At its core, Bayesian inference is about updating our beliefs about a hidden variable given observed data. Imagine we have a dataset $x$ and we believe it was generated by some hidden, latent variable $z$. Our goal is to find the posterior distribution $p(z|x)$, which tells us the probability of the latent variable given the data. According to Bayes' Theorem, this is expressed as: $$p(z|x) = \frac{p(x|z)p(z)}{p(x)}$$. However, in complex generative models, the denominator $p(x) = \\∈t p(x|z)p(z) dz$, known as the evidence, is computationally intractable because it requires integrating over all possible configurations of $z$.
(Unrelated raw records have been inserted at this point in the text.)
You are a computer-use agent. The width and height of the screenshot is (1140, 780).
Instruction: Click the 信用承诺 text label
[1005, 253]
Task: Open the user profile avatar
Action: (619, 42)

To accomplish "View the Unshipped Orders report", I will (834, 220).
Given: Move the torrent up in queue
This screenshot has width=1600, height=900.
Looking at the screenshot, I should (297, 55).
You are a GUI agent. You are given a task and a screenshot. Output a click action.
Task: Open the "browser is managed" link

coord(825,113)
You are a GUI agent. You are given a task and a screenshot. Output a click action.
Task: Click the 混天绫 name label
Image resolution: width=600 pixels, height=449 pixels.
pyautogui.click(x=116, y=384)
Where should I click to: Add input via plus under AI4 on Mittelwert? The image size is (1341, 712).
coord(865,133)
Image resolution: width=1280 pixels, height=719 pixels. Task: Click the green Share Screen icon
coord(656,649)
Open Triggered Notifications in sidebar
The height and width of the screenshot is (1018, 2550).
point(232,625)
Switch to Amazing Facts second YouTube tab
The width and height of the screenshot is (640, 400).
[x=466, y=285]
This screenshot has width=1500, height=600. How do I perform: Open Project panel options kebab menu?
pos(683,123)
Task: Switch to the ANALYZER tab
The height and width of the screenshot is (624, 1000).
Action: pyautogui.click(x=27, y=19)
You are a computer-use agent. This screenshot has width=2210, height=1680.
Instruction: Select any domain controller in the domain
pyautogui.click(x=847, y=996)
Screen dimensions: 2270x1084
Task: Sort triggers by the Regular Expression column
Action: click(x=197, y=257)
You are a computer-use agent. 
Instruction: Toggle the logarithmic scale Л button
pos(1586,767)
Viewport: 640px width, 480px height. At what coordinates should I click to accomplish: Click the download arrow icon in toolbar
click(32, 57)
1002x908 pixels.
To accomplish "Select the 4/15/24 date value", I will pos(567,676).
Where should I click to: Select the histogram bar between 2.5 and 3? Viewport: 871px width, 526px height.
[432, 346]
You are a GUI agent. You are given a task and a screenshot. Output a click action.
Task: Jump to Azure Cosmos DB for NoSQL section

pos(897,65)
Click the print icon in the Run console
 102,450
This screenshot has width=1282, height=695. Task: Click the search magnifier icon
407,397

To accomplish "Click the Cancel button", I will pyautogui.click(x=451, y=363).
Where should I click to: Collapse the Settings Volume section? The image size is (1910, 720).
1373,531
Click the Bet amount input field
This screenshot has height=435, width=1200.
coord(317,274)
Since we cannot compute the true posterior $p(z|x)$ exactly, we turn to Variational Inference. Instead of calculating the true distribution, we introduce a simpler, parameterized distribution $q_{\phi}(z|x)$—often a Gaussian—and try to make it as similar as possible to the true posterior. We measure the 'similarity' between these two distributions using the Kullback-Leibler (KL) divergence. Our objective is to minimize $KL(q_{\phi}(z|x) || p(z|x))$, effectively transforming an inference problem into an optimization problem over the parameters $\phi$.
To derive a workable loss function, we analyze the log-likelihood of the data $\log p(x)$. Through algebraic manipulation, we can decompose this log-likelihood into two parts: the Evidence Lower Bound (ELBO) and the KL divergence. Specifically: $\log p(x) = ELBO(\phi, \theta; x) + KL(q_{\phi}(z|x) || p(z|x))$. Because the KL divergence is always non-negative, the ELBO serves as a lower bound on the log-likelihood of the data. Maximizing the ELBO is equivalent to minimizing the KL divergence to the true posterior, which is why the ELBO is the central objective function of the Variational Autoencoder.
Mathematically, the ELBO is formulated as: $$ELBO(\phi, \theta; x) = \mathbb{E}_{q_{\phi}(z|x)}[\log p_{\theta}(x|z)] - KL(q_{\phi}(z|x) || p(z))$. The first term, the reconstruction term, encourages the model to decode the latent variable $z$ back into the original input $x$ with high probability. The second term, the regularization term, forces the approximate posterior $q_{\phi}(z|x)$ to remain close to a prior distribution $p(z)$, typically a standard normal distribution $\mathcal{N}(0, I)$. This prevents the model from simply assigning a unique point in space to every single input, thereby ensuring a smooth and continuous latent space.
A primary challenge in optimizing the ELBO is the presence of the expectation $\mathbb{E}_{q_{\phi}(z|x)}$. We cannot backpropagate through a random sampling process because sampling is non-differentiable. To solve this, VAEs employ the 'reparameterization trick'. Instead of sampling $z$ directly from $\mathcal{N}(\mu, \sigma^2)$, we sample a noise variable $\epsilon$ from a standard normal distribution $\mathcal{N}(0, I)$ and compute $z = \mu + \sigma \odot \epsilon$. This shifts the stochasticity to an external input, allowing gradients to flow back through $\mu$ and $\sigma$ to the encoder network parameters $\phi$.
In summary, the VAE architecture consists of an encoder that outputs the parameters of $q_{\phi}(z|x)$ and a decoder that represents $p_{\theta}(x|z)$. By maximizing the ELBO, we simultaneously learn how to compress data into a meaningful latent representation and how to generate new data from that representation. The balance between the reconstruction accuracy and the KL regularization ensures that the latent space is well-structured, enabling the generative capabilities that distinguish VAEs from traditional autoencoders.